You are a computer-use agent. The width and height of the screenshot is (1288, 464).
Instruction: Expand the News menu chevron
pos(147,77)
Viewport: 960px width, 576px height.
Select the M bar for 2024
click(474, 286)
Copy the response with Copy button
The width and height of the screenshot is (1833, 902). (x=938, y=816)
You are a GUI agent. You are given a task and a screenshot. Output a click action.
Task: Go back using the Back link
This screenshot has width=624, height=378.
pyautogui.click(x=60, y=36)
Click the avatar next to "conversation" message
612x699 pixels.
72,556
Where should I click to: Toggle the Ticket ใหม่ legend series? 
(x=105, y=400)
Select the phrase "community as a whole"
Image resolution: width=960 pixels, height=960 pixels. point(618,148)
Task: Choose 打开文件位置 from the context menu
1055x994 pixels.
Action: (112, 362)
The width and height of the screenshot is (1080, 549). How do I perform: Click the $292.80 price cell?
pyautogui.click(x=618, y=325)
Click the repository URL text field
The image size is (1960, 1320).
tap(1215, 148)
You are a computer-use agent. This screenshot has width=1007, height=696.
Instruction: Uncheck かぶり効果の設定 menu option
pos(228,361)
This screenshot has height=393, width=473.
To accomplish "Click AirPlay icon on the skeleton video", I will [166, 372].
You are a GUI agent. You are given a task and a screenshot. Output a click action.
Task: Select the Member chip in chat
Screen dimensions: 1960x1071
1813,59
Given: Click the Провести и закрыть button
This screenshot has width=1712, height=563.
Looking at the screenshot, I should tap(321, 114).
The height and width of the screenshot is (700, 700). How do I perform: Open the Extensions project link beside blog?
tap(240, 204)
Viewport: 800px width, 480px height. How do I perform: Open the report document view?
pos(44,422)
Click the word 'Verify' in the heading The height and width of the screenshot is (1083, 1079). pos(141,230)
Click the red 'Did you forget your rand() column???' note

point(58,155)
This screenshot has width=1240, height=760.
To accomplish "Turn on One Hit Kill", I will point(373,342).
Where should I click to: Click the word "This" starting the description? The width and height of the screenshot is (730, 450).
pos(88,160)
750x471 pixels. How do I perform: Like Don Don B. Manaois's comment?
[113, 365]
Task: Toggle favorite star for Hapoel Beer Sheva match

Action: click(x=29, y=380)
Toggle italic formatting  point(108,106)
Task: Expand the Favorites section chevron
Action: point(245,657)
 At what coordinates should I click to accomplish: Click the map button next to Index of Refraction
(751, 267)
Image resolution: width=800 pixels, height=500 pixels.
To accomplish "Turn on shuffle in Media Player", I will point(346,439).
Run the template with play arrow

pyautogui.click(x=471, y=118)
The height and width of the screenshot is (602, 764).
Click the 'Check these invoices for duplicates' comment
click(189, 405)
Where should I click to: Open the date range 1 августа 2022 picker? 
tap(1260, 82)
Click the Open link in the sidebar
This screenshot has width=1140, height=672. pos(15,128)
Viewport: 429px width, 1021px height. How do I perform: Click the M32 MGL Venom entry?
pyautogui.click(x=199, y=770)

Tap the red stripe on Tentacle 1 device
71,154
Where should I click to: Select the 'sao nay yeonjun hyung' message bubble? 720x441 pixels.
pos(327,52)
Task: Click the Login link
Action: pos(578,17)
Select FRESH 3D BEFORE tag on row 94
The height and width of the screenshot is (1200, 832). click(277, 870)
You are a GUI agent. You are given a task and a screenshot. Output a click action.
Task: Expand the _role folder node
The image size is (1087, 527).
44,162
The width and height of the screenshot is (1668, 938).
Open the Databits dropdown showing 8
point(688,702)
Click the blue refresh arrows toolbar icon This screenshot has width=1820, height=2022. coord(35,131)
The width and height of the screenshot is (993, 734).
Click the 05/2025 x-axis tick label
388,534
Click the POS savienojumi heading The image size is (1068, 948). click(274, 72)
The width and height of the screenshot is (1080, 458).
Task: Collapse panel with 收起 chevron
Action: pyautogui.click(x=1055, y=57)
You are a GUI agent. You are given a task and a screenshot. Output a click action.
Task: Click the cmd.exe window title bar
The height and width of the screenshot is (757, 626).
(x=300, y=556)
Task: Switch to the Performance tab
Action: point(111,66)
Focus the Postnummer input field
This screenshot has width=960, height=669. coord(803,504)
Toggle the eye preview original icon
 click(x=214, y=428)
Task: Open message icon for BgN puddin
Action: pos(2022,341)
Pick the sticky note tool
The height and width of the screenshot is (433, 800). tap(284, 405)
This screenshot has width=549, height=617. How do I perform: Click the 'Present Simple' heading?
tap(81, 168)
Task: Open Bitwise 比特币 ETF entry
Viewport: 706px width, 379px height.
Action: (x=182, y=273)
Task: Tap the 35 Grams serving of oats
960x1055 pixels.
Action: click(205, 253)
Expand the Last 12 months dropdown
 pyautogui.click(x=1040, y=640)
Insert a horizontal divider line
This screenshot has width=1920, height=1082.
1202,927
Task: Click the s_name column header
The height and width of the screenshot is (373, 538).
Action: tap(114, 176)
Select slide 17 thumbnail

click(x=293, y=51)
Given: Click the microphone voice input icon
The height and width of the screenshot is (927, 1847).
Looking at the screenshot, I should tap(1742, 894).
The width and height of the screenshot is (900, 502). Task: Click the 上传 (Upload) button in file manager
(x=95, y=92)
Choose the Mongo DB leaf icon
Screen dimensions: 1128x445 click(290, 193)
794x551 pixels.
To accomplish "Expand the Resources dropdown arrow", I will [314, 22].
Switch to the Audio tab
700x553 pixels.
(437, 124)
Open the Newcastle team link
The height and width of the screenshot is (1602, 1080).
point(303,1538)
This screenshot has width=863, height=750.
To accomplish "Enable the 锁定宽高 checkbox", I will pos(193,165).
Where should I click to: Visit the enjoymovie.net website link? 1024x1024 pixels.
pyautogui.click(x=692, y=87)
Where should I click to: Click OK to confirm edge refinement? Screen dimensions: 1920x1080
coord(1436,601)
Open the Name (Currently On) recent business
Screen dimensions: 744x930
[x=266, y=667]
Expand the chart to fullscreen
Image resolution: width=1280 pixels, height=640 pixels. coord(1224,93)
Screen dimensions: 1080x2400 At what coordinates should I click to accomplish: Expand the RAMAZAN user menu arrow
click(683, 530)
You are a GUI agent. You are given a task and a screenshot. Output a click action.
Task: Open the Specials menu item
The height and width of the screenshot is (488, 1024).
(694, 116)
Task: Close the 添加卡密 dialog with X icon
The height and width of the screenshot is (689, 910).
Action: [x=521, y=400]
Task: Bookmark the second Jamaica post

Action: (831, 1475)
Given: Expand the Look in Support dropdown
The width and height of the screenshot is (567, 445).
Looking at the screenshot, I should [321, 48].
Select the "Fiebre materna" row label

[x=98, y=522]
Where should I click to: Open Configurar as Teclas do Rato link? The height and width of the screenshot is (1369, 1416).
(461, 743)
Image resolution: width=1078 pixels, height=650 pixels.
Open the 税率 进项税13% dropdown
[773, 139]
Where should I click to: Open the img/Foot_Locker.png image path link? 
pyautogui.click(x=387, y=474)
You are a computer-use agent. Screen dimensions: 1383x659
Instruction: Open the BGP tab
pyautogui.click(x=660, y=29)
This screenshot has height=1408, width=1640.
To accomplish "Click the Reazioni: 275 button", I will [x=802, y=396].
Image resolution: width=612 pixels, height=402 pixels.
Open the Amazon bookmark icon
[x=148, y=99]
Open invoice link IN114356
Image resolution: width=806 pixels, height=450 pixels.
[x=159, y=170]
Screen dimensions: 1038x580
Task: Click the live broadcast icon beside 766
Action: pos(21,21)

▸ **PROBLEM TO SOLVE**:
Look through the records for the word "Turn". Every line that has it should be copied.

▸ **OUTPUT**:
To accomplish "Turn on One Hit Kill", I will point(373,342).
To accomplish "Turn on shuffle in Media Player", I will point(346,439).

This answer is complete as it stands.